There are plenty of things to critique about critical race theorists’ claims, and we’ll get there. But first, let’s see how critical race theorists can help us be more faithful Christians by helping us understand our own national history.
For more about how Christians can learn from non-Christians, click here.
The Racial History of American Christianity
Christian theology is not meant to be practiced by hermits independent of any society and history. We need to understand our situation in order to faithfully apply Scripture to it. Just as missionaries labor to understand their specific contexts and pastors get to know their people, so we all must understand the world around us to make a compelling and faithful witness to Christ.

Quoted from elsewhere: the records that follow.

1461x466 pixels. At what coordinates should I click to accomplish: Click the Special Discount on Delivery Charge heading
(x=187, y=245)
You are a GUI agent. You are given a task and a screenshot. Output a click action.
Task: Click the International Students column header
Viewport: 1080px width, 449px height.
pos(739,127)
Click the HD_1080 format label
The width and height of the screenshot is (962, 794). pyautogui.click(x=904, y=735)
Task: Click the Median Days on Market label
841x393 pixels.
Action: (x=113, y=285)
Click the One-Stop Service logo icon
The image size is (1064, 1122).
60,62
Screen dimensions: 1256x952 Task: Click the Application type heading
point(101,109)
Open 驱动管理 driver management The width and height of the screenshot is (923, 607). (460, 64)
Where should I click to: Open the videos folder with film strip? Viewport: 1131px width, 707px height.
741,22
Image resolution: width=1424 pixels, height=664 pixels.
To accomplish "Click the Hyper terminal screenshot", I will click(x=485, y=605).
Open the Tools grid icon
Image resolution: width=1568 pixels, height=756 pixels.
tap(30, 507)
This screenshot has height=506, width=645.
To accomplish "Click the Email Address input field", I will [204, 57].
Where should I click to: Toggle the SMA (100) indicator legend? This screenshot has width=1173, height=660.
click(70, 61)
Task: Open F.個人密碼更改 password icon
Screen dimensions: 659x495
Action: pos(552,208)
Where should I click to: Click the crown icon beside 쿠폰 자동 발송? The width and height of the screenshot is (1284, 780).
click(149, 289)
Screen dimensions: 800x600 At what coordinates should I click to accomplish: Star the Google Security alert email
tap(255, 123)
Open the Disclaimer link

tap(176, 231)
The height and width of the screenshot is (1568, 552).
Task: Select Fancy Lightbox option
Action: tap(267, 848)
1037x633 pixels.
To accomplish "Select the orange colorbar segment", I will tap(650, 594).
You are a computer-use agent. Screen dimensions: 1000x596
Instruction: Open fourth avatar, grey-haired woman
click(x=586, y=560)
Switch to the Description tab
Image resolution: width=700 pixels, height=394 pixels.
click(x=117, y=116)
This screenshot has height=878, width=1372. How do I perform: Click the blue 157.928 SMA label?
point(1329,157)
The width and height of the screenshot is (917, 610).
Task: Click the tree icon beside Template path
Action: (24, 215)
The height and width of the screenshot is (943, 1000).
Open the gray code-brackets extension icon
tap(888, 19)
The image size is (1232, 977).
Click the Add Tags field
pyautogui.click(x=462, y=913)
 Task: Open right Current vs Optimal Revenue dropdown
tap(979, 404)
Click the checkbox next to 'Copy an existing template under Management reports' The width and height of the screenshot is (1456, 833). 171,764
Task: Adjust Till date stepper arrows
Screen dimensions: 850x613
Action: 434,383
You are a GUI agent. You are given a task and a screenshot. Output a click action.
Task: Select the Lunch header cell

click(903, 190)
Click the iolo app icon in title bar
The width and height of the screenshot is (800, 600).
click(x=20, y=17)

The problem is, when it comes to American history, white Bible-believing Christians have not done well on the issue of race. Actually, in looking at the history of racism in America, we have done terribly. Christians have too often been active participants in racism and have failed to fully reckon with the historical failings of predecessors we otherwise claim and cherish.
Dr. King wrote to white clergy from Birmingham jail that the biggest stumbling block to justice wasn’t flagrant racists, but white Christians who didn’t care enough to step up and help. In essence, Christians have been accused of complicity in an unjust system. While that may be true in some cases, I think reality is far worse. Christians were not just silent in the face of injustice. Much of the racial injustice of American history was carried out by people who called themselves Christians. Worse than that, by people who claimed to make much of truth and care a lot about theology and fidelity to the Scriptures. What do we do with that?
Our National Narrative
We can call it something like a troubling inconsistency. Or an unfortunate misstep. Or we could brush it aside and not talk about it. Downplaying is its own form of lying (1). But some lie even more boldly and buy into the lost cause narrative. In surveying historiography on race by people who call themselves Christians, these are the approaches you are likely to find. Racism and all its heinous children—slavery, reconstruction, Jim Crow, redlining—are thought of as unpleasant footnotes on an otherwise idyllic society and heritage. We lionize our heroes and minimize their sins.
Here is where critical race theorists can help us, if we’ll let them. They have no heroes whose reputations they feel compelled to protect. Many of them have taken stock of the racial sins of American Christians and paint a condemning picture. While that might make us feel badly, is it true? Did early Christian settlers practice and spread chattel slavery, or didn’t they? Did pastors and theologians from Whitefield to Dabney come up with reasons to defend the institution of American slavery, or didn’t they? When political pressure mounted against slavery, did brand new, Bible-proclaiming Presbyterian and Baptist denominations form to protect the practice, or didn’t they? Even a century later, during the civil rights movement, did the political muscle of conservative Christianity get behind it, or did Southern Baptists such as Strom Thurmond and Jesse Helms politically oppose it?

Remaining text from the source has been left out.